1b: A successfully completed project would isolate brain “signature patterns” of behaviours predictive of bodily markers associated with the major illnesses ischaemic heart disease, stroke, diabetes, COPD, Parkinson’s disease, and mood disorders. Such signatures could help, a) to understand the biological basis of such behaviours, b) to predict behaviour before it has had physical consequences so as to focus disease prevention, and c) identify neural targets for potential pharmacological or neurophysiological modulation in the future. The research therefore falls within UKBiobank’s stated purpose to the extent of assisting the prevention, diagnosis, and potentially treatment of the major illnesses cited.
1c: The research has three components: a) analysis of magnetic resonance brain imaging together with behavioural/cognitive markers so as to isolate neural signature patterns predictive of characteristic behavioural traits. b) analogous analysis of brain imaging together with bodily markers associated with the illnesses of interest, both directly measured and derived from body imaging. c) statistical quantification of the predictive power of models incorporating joint information from the brain-behaviour and brain-body signature patterns.
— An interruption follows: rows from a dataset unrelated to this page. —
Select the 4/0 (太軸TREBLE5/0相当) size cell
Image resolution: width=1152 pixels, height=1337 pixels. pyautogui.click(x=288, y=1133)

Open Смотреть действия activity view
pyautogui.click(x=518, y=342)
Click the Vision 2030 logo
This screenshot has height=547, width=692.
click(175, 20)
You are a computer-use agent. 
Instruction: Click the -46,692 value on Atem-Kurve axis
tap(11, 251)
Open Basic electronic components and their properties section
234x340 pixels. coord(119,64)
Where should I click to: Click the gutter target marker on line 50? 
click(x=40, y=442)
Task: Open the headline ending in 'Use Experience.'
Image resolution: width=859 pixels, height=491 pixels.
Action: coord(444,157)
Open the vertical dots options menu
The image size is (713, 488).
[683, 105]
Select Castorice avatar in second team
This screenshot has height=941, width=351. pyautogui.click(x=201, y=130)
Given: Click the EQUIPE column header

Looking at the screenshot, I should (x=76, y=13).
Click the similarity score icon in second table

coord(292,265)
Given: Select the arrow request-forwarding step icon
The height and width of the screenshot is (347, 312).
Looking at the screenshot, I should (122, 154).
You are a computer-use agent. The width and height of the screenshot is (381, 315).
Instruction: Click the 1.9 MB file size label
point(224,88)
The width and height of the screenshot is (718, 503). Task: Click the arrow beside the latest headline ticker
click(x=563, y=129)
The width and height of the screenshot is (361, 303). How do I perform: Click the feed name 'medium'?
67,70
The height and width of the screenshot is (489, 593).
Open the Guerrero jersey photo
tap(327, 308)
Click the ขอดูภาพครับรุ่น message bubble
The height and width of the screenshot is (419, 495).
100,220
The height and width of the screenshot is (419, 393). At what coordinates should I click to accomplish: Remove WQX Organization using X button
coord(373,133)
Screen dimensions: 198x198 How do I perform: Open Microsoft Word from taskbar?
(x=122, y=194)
The final output will be signature brain maps for bodily markers of interest, quantified by sensitivity and specificity measures based on the whole dataset.
1d: We are seeking to identify complex biological patterns that are individually predictive with sufficient precision to be of potential clinical use. This necessitates not resolving between crude groups of people but between many clusters of people sharing arrays of many features. These clusters will be too diverse for the power to do this to be easily derived from any sample. The most appropriate approach therefore is to analyse the full cohort for which brain imaging is available.